Once our salute was completed you could hear God Save the Queen wafting across the Sea, as a nearby boat raised the Union Jack.

It was great to just kick back and take in the scenery. A few trip members recreated the DiCaprio/Winslet scene from Titanic on the bow, while others sat and talked. I decided to surprise my sister and call her. It was after 11pm back in the San Francisco Bay Area, so she was very surprised I was calling. She got a big jolt when I told her I was calling from a boat on the Sea of Galilee!

We'd had a pretty full day by the time we docked in Tiberias, so we piled on the bus to head back to the kibbutz. Doron said we should stop for coffee.

It's said that in the USA you can swing a cat and you'll hit a Starbucks. Pretty much the same can be said for Cafe Hillel and Aroma in Israel. Just before getting back to the kibbutz we stopped at the Aroma in Zemach Junction. This place was as busy as any Starbucks I've been in. They had some pretty good coffee so I ended buying a pack as a souvenir, which I rationed out for an occasional cup when I got home - finishing it only a few weeks ago.

I wanted to give my hand a try at some night time photography sometime on the trip. The previous night I'd noticed a clear view across the Sea of Galilee to Tiberias. This night I grabbed my camera gear and headed down to the left jetty. It was well maintained, and had a nice place to sit at the end.

While it was really easy to get to, the bright lights of the gable were causing problems. I climbed over the railing and tried setting up in the rocks down below. However, there was still too much light pollution to capture anything worthwhile.

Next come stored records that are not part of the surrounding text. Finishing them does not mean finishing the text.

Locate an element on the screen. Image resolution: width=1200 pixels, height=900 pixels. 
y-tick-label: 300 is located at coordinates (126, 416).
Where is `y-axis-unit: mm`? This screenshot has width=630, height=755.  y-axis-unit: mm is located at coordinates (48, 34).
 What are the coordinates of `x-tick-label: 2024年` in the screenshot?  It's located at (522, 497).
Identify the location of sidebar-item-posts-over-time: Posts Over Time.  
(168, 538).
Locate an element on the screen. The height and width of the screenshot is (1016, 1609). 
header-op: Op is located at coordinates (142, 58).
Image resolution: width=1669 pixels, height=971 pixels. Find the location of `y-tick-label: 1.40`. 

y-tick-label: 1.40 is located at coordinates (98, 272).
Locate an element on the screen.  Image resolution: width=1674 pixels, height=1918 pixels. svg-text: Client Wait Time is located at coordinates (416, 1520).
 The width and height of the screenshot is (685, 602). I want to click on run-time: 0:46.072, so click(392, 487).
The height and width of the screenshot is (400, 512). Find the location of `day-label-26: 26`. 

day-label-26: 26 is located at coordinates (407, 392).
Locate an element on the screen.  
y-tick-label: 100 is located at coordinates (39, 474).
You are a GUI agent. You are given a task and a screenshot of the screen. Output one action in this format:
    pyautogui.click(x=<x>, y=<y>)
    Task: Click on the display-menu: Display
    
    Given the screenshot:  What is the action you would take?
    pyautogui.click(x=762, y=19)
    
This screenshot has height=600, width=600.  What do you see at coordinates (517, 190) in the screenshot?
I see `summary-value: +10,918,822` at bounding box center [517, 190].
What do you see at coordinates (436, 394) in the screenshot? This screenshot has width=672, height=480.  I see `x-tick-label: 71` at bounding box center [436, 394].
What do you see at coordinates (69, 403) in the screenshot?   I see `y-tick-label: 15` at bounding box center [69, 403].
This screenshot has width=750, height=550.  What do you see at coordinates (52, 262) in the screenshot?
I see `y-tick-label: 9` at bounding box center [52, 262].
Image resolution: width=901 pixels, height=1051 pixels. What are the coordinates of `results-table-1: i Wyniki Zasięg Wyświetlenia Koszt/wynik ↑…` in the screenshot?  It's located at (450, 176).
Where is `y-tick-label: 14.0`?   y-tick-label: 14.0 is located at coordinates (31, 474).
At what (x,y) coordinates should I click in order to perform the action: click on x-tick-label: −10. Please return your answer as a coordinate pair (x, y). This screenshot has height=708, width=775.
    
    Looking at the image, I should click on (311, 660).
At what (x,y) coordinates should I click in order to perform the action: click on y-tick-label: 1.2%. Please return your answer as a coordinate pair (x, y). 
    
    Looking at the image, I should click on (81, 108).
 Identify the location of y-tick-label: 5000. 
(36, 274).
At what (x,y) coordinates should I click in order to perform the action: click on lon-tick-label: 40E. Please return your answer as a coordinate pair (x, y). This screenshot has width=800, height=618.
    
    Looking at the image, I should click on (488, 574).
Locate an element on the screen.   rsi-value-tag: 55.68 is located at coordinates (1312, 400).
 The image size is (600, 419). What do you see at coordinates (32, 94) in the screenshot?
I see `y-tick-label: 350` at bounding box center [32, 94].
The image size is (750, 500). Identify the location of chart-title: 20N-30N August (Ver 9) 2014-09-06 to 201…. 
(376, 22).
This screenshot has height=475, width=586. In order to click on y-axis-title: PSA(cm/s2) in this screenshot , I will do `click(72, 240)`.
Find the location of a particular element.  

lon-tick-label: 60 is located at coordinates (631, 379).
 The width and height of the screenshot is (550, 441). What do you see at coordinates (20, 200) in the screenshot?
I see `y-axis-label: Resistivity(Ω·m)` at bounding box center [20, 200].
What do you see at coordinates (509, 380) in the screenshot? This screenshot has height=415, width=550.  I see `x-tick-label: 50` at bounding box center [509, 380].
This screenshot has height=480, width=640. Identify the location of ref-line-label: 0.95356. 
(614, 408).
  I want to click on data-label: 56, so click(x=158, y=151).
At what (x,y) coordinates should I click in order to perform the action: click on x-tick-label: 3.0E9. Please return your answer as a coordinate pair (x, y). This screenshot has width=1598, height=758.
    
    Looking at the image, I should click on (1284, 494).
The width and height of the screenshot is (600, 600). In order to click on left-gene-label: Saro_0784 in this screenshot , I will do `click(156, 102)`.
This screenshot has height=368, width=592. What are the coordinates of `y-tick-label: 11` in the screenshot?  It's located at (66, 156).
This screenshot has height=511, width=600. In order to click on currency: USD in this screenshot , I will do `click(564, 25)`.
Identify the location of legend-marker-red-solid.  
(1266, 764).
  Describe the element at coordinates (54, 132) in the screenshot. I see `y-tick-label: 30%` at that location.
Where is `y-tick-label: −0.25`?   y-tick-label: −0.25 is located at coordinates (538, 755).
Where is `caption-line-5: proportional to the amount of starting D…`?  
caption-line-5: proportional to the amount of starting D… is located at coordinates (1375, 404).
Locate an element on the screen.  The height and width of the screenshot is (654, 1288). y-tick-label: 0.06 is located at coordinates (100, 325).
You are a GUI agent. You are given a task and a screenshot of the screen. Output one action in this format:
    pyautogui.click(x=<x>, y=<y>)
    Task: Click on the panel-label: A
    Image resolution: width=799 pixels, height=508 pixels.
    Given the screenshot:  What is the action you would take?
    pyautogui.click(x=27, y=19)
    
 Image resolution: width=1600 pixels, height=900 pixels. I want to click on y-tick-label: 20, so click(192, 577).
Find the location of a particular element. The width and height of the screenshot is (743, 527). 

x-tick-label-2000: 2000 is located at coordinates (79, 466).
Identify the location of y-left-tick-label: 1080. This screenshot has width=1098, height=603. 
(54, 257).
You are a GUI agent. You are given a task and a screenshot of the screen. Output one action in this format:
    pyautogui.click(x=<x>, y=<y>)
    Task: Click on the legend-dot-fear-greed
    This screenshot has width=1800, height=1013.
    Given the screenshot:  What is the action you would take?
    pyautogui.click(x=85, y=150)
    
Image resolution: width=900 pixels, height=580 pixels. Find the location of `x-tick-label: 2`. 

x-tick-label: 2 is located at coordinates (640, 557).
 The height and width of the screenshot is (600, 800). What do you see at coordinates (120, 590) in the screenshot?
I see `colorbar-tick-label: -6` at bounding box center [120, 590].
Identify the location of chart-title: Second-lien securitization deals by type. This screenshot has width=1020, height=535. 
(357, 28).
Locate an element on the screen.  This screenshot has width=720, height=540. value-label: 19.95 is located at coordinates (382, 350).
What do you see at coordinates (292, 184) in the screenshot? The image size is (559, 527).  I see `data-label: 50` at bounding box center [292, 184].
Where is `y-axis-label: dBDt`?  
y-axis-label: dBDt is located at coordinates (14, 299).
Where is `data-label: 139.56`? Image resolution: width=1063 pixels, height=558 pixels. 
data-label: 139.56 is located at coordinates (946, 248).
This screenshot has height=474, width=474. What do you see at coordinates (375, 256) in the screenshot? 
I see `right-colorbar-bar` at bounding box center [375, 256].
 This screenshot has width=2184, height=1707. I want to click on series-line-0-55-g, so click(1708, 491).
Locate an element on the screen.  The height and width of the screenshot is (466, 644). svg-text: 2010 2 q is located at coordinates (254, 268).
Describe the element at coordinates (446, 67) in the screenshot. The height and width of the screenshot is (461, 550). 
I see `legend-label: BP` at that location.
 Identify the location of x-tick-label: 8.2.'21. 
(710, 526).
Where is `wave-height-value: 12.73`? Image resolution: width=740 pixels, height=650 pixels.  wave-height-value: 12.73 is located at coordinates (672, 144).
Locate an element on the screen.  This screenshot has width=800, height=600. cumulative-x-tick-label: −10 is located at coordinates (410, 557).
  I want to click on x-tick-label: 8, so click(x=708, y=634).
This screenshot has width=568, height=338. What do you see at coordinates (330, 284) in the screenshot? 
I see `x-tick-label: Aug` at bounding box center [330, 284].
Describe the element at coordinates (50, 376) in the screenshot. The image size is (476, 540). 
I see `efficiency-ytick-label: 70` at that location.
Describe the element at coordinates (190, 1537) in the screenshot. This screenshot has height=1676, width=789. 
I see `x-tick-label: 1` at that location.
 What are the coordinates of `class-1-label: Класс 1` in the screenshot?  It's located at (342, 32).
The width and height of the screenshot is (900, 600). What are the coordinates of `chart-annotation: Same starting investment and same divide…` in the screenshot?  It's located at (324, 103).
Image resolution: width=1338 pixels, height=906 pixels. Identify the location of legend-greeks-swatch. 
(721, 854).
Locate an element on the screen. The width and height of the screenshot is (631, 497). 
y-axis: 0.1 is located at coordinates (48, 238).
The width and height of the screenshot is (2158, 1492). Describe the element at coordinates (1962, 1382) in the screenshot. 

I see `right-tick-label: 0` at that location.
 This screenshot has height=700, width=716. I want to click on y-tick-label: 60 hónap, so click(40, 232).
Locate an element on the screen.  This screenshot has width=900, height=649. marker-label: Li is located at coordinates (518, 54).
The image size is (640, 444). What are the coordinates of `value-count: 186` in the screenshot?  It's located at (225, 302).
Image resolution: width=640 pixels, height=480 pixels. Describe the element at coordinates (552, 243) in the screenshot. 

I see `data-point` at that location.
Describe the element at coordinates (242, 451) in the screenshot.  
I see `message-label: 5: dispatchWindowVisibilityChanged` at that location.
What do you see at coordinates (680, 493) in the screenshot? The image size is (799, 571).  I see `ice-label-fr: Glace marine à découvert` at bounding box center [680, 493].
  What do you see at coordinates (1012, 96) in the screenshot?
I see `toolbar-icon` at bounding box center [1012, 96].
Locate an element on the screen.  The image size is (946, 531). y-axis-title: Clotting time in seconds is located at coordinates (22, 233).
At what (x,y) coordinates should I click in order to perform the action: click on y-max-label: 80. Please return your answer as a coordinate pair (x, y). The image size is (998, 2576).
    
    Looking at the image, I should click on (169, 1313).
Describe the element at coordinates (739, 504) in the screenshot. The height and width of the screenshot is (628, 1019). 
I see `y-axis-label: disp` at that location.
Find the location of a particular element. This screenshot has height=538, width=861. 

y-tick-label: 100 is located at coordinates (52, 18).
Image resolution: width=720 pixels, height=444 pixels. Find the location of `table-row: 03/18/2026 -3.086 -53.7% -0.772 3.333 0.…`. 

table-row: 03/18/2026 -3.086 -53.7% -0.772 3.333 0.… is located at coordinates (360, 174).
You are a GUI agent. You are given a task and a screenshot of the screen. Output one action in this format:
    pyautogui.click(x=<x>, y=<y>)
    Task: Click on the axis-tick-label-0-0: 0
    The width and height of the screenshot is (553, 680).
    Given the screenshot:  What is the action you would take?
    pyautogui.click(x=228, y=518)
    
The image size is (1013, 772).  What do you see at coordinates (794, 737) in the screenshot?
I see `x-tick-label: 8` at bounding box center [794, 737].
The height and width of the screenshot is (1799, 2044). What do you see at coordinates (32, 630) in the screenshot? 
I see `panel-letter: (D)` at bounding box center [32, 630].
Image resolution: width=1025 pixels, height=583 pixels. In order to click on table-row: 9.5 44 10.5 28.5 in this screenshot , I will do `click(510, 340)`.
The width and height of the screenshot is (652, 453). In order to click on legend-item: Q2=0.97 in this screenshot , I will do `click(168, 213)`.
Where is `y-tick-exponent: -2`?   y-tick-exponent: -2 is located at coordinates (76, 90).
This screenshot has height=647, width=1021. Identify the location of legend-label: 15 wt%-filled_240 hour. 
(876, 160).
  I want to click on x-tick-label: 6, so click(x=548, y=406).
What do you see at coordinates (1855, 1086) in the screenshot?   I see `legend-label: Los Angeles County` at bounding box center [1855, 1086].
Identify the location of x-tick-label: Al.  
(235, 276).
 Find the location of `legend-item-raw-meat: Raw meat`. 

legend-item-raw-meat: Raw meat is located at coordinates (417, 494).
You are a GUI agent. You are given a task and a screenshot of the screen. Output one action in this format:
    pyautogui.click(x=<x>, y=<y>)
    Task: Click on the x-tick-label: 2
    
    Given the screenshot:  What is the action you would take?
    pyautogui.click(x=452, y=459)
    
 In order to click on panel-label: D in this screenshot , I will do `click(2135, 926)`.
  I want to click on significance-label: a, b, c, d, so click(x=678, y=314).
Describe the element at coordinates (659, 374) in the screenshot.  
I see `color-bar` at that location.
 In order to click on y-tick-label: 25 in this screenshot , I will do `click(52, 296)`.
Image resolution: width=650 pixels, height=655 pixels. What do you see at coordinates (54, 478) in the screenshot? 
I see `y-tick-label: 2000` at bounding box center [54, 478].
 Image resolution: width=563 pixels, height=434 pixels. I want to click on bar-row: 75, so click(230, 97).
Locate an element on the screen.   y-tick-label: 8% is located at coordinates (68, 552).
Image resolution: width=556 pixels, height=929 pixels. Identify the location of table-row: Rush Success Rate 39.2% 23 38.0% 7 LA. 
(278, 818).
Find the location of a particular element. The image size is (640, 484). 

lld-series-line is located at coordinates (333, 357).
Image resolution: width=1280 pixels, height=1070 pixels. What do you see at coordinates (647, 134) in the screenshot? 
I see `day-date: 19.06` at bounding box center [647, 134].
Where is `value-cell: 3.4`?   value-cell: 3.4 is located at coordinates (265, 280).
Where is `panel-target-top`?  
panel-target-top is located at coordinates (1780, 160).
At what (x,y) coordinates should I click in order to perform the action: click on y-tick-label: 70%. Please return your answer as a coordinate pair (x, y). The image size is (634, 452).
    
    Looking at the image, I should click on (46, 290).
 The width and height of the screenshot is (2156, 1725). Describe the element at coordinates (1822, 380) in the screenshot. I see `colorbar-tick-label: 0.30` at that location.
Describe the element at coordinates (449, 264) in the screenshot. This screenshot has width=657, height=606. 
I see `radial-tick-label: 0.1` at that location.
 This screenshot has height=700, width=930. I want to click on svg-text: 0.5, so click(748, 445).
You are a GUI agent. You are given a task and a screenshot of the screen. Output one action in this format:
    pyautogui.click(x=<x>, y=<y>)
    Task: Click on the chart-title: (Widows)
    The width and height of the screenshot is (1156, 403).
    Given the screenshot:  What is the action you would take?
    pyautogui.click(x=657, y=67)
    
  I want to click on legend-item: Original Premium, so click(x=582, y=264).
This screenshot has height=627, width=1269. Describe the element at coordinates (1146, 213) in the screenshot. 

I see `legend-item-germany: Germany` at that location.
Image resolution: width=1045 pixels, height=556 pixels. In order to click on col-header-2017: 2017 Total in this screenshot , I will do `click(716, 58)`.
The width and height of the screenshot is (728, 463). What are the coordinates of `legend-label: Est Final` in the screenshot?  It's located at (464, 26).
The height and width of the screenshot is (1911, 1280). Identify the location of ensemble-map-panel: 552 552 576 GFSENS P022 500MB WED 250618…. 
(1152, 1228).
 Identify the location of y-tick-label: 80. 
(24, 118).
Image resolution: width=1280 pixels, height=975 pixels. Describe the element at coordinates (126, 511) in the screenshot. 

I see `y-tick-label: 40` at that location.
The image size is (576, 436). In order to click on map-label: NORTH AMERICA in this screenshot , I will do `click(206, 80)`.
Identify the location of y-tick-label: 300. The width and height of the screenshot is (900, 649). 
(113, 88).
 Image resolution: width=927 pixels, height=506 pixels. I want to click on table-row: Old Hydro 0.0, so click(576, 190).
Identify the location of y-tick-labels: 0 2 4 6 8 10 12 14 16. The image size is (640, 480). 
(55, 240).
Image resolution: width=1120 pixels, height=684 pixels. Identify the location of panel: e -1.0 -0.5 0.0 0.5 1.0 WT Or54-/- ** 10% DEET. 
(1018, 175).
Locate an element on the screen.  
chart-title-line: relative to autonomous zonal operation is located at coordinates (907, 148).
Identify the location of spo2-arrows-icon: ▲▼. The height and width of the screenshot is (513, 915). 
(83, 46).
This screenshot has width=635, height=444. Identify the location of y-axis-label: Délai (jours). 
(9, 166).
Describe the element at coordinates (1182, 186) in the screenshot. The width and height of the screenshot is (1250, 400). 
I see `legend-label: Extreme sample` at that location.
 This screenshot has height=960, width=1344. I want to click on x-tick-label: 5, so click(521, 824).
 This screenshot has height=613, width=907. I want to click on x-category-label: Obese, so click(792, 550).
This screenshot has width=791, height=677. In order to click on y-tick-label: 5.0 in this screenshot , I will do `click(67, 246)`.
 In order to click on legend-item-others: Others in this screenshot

I decided to try the other jetty, which was on the right side. It obviously wasn't being maintained on a regular basis. More importantly, there were no lights. I packed up everything and moved over. I thought I was walking into a jungle with all the unkempt foliage and overgrown palm trees, not to mention the mosquitos I was kicking up by making my way through.

After capturing a dozen shots, or so, I turned around to grab some of the kibbutz, and beat a retreat back to the safety of the well groomed shoreline.

There was a patio set up underneath the dining hall where people could sit. All the time I was out on in the jungle I could hear laughing and carrying on. Turns out it was a half dozen people from our group playing a game called Bananagrams, which GC had brought with her.

At one of the pre-trip meetings TS had told us all about the stereotype of the loud American Tourist. Basically, people from our country have a habit of speaking a lot louder than is normally needed.

When I got back to the patio I jokingly told them all I could hear them way out on the end of the jetty. It had been intended all in jest. However, it went over like a lead balloon.

CG told me I was certainly welcome to sit down and play. I guess I wasn't feeling like being social that night so I passed. I wish I had because all I ended up doing was going back to my bungalow for the night.